Idiopathic granulomatous mastitis

Discussion:

Quantiferon-TB: Negative, Brucella Abortus titre: <1:160 (negative), Brucella Melitensis titre: <1:160 (negative). No clinical or radiological suspicion of TB and sarcoidosis (normal chest radiograph). Based on these imaging and clinical features, she was labelled as a case of idiopathic granulomatous mastitis. She is doing fine and has been on active clinical surveillance for the last three years.

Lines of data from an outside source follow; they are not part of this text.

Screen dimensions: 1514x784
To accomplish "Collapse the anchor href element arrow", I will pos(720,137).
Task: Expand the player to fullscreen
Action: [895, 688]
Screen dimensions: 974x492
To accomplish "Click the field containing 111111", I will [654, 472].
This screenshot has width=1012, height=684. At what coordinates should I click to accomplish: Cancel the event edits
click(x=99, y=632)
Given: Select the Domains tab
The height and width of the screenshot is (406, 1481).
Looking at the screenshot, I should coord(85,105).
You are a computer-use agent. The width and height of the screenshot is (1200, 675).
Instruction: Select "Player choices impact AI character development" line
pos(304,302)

Idiopathic granulomatous mastitis (IGM) is an uncommon benign chronic inflammatory disease of the breast of unknown aetiology 1-3. It is characterised by noncaseating granulomatous inflammation and is most frequently seen in the young female of childbearing age 1-3. Clinically and radiologically, it is challenging to differentiate IGM from infectious aetiologies (such as tuberculosis, sarcoidosis and fungal infections) as well as breast malignancy. Hence, an early definitive histopathological diagnosis is mandatory to avoid misdiagnosis, unnecessary delay in the management and unnecessary mastectomies 1,3. The commonest clinical presentation of IGM is a palpable unilateral breast mass (with or without pain) 1-3. It has variable and non-specific appearance on the imaging. It is generally seen as an ill-defined heterogeneous, hypoechoic lesion with multiple tentacles on the ultrasound, focal asymmetric density on the mammogram and ill-defined heterogeneous masses, rim-enhancing lesions or non mass enhancement (NME) with mixed kinetics on the MRI 1-3. The treatment of IGM is controversial and includes options ranging from conservative management with antibiotics to wide local excision (WLE) and corticosteroid therapy 3.